Le film est beau, drôle, enlevé. Casting de luxe et grands moyens, c'est un cinéma qui montre ce qu'il sait faire. Et c'est tout le point...
Le principe est simple, et fait irrésistiblement penser à un auteur (quasi) homonyme, Albert Cohen. Il s'agit de faire voir le mythe à l'oeuvre. Le déconstruire c'est trop court, il faut d'abord le faire marcher. D'où ce chapelet de morceaux de bravoure, et à chaque fois on se laisse prendre, même si on sait à chaque fois qu'en un clap le sublime tourne à la farce.
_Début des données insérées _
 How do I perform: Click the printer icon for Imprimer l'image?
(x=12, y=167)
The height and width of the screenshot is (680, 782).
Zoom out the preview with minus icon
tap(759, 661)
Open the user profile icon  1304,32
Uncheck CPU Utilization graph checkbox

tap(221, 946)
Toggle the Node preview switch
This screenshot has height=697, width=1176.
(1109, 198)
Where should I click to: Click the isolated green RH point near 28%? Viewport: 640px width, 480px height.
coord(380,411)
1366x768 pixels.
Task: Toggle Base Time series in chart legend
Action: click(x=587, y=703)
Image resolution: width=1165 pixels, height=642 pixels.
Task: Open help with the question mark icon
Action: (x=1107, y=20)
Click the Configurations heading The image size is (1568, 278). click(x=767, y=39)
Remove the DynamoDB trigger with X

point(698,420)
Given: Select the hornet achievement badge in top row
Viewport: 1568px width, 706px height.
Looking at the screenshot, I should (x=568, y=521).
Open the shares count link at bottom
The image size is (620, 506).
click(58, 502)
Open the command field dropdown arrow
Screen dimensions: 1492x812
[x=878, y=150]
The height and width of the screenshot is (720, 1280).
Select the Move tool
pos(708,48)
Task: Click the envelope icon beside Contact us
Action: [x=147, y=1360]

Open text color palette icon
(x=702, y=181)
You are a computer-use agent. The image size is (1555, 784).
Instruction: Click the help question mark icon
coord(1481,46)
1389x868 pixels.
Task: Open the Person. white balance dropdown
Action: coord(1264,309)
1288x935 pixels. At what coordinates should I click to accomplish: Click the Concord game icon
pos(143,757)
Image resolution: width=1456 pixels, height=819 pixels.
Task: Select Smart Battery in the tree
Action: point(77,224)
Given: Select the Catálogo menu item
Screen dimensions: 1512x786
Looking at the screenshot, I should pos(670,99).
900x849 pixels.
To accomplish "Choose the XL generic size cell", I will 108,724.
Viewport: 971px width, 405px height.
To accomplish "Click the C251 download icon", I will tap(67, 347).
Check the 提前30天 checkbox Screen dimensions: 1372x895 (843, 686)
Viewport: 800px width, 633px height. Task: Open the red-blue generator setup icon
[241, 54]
Un procédé auquel on doit les passages les plus drôles de Belle du Seigneur, de Solal ou de Mangeclous par exemple.
Ce qui est habile dans cette succession de tableaux sans guère d'effort de justification ou même d'enchaînement, c'est qu'elle vaut pour démonstration. On se laisse prendre à bien peu de chose : il suffit d'un exploit. Une lumière, un chant, un texte, un jeu d'acteur, le geste dansé ou le discours articulé... Sous chacun de ces modes le mythe oeuvre et nous renvoie à notre disposition à croire, qui n'est jamais bien loin de la "suspension volontaire d'incrédulité" qui fonde notre rapport à la fiction (Coleridge).
Comme souvent chez Coen Bros. on ne sait guère s'il faut tirer une morale d'une histoire où la morale est pourtant un des thèmes principaux. On songe un peu à La Bruyère : la cruauté n'exclut pas la tendresse, et les deux sont au fond des conditions pour comprendre.